Stored data:
* * *

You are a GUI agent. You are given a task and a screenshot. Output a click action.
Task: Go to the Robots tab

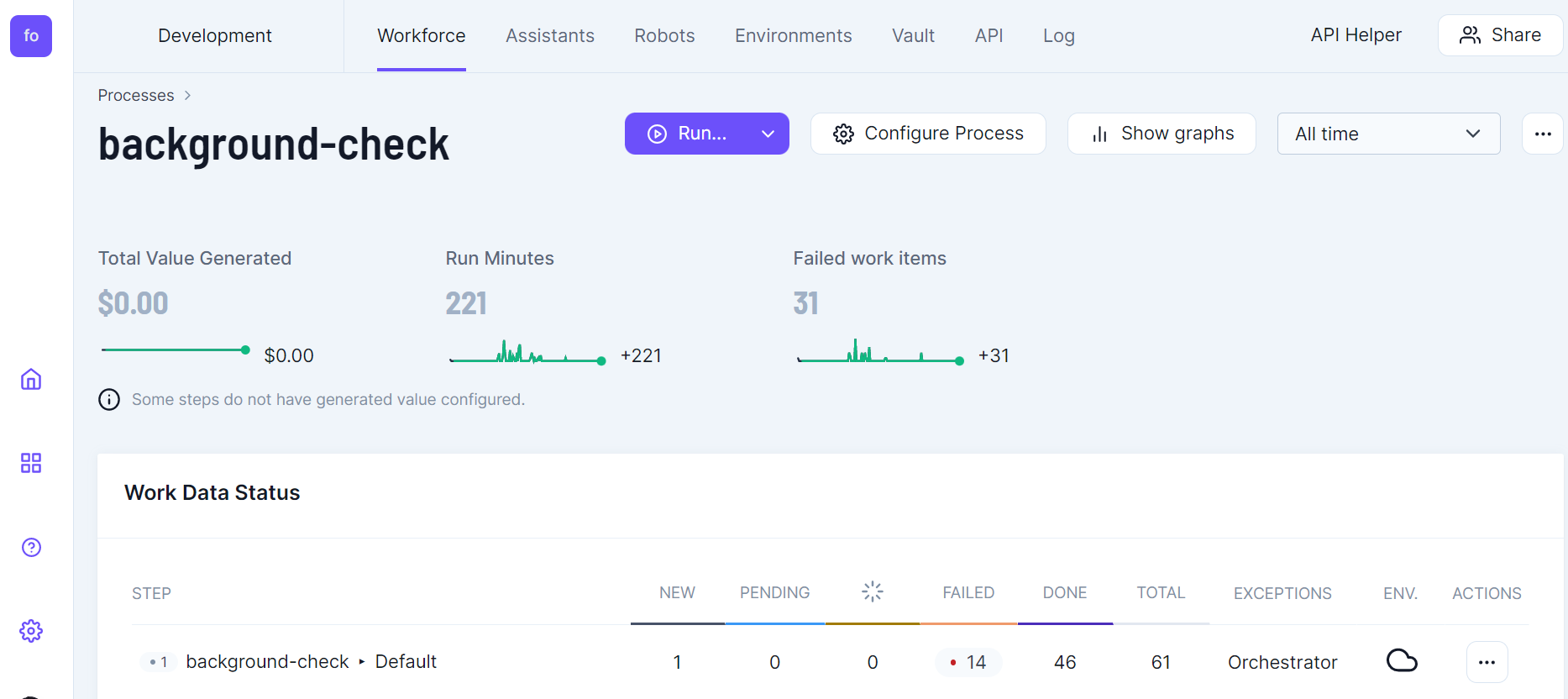(x=664, y=36)
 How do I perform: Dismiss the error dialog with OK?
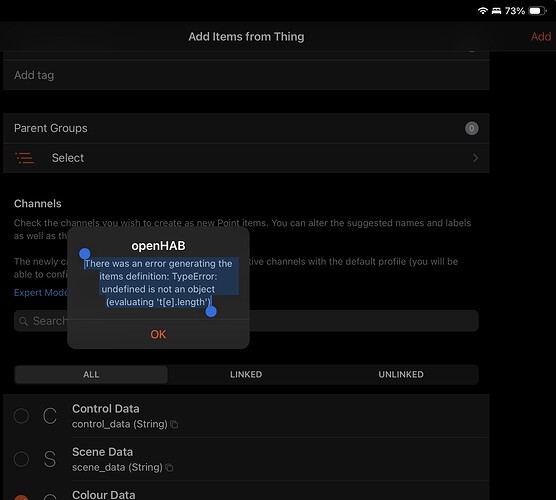(158, 334)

* * *

**Requirement:** Can you write out every row above again with "screenshot" replaced by "screen capture", changing nothing else and leaving the pictures out?

**Exercise response:**
You are a GUI agent. You are given a task and a screen capture. Output a click action.
Task: Go to the Robots tab

(x=664, y=36)
 How do I perform: Dismiss the error dialog with OK?
(158, 334)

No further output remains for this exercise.